Poor Shannon was already a lost child

At the time, critics claimed that if the middle-class McCanns had lived on a council estate, they would have been in trouble with the police for neglect.

So where is the outcry over the disappearance of Shannon Matthews?

...

Four hours is an eternity for a little girl to be out on a dark winter's evening. And Shannon was afraid of the dark. Why did no one walk with her or care where she was?

But Karen insists Shannon was fine and enjoys a good relationship with her current boyfriend, 22-yearold Craig.

"Only on Monday, they were having tickling fights and telly cuddles. She views him as her dad."

Oh really? In that case, why was Shannon so desperate to be reunited with her real father?

...

But allowing a passing parade of boyfriends to play tickling games with your vulnerable small girl is, at best, naïve.

We must all hope and pray that Shannon is only missing and that her disappearance is not linked to any of the substitute dads who have trooped through her brief life.

But like too many of today's kids, Shannon Matthews was already a victim of a chaotic domestic situation, inflicted by parents on their innocent children, long before she vanished into the chill February night.

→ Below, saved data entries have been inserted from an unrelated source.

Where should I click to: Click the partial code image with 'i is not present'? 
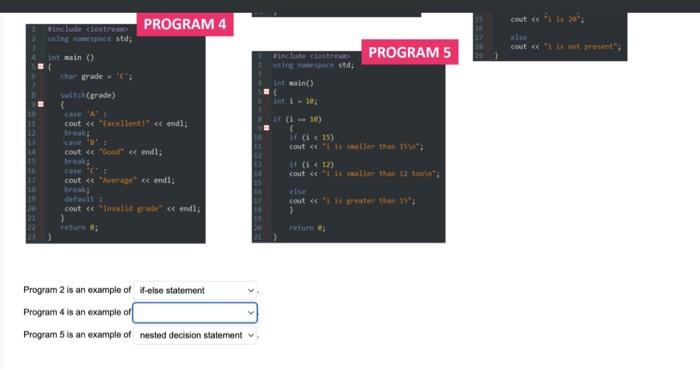[550, 37]
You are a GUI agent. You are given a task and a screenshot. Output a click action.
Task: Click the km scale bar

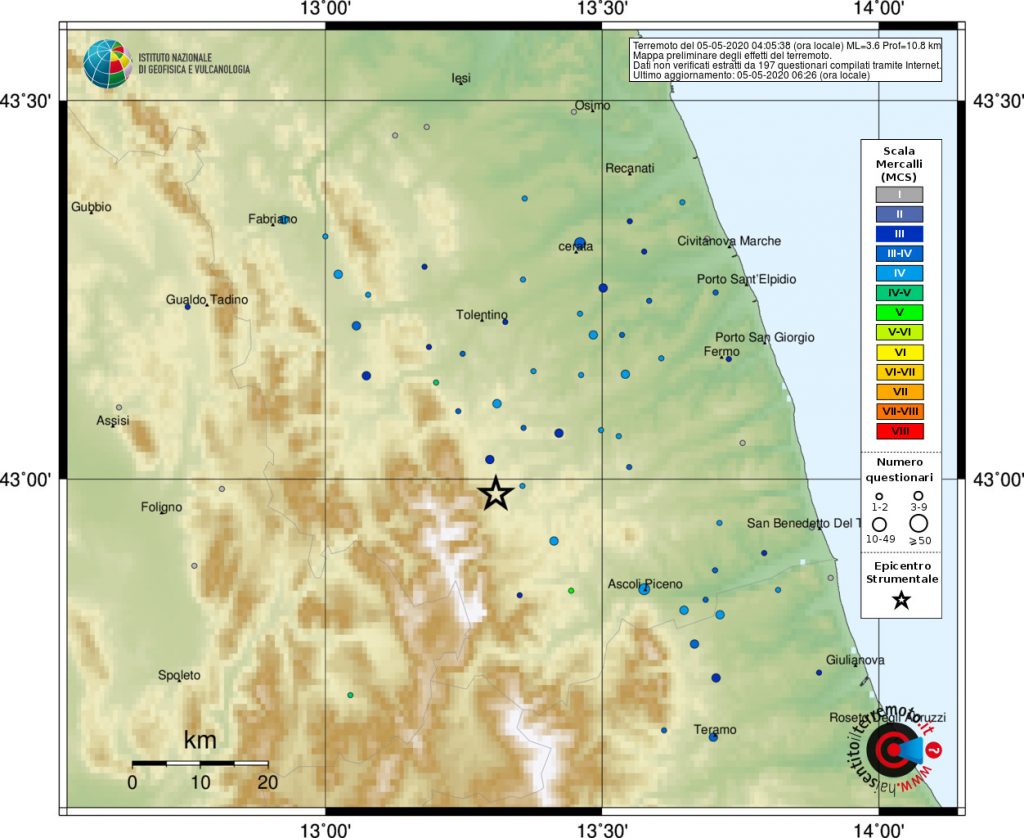coord(200,763)
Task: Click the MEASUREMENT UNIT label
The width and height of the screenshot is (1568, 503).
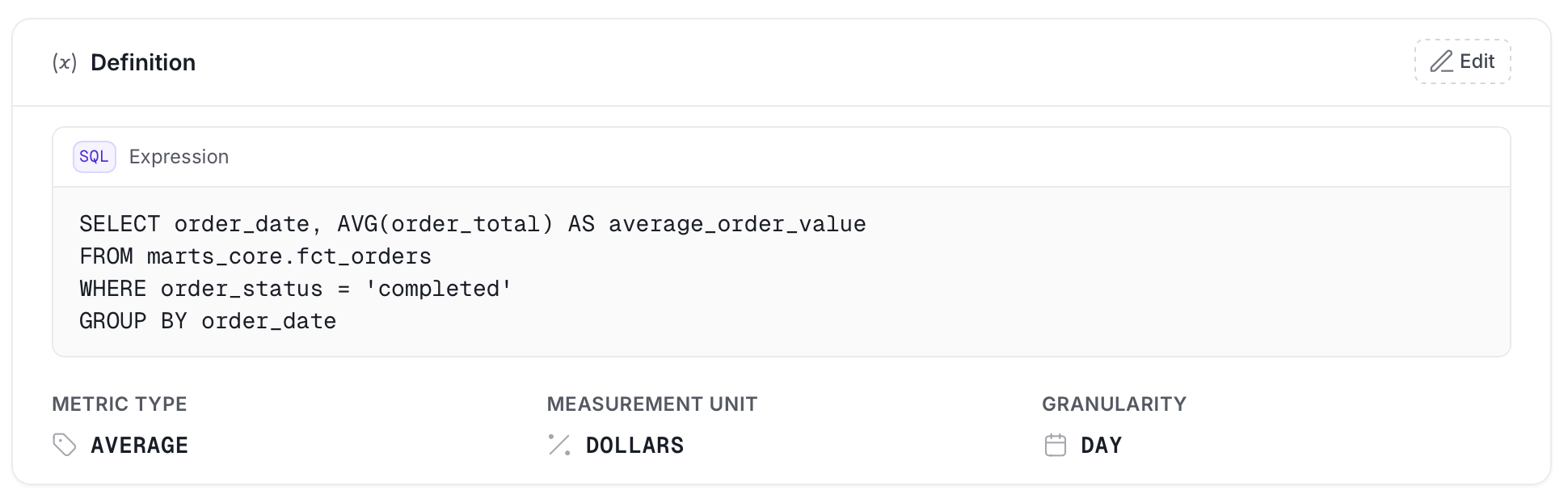Action: (x=652, y=404)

Incredible, isn't it? Gobsmackingly offensive, prejudging everything without so much as the slightest insight into the case whatsoever. The reason why there has been no "outcry" is because there is nothing except in Pearson's warped head to outcry about. The McCanns were condemned in some quarters because they had left their children alone in their apartment instead of putting them into a creche while they swanned off to have dinner with their friends. In Shannon's case, what happened was that she simply didn't come home, and doubtless her mother was already deeply worried if not panicking before she raised the alarm four hours after she had left school and failed to return home. In that time she was likely phoning round her friends, asking if she was with them, or even searching herself. Pearson has been one of the McCanns' most ardent supporters, comparing their anguish to both hell and to a Kafkaesque nightmare; that she condemns Matthews' parents simply because of who they are and what she thinks they've done shows the innate snobbery, bordering on class hatred which some who profess to be journalists suffer from, and which has so chequered the coverage so far. There hasn't been an outcry against Matthews' parents; there has however been almost precisely half the coverage given to Madeleine's disappearance, almost certainly because of the attitudes of those in Fleet Street which match Pearson's.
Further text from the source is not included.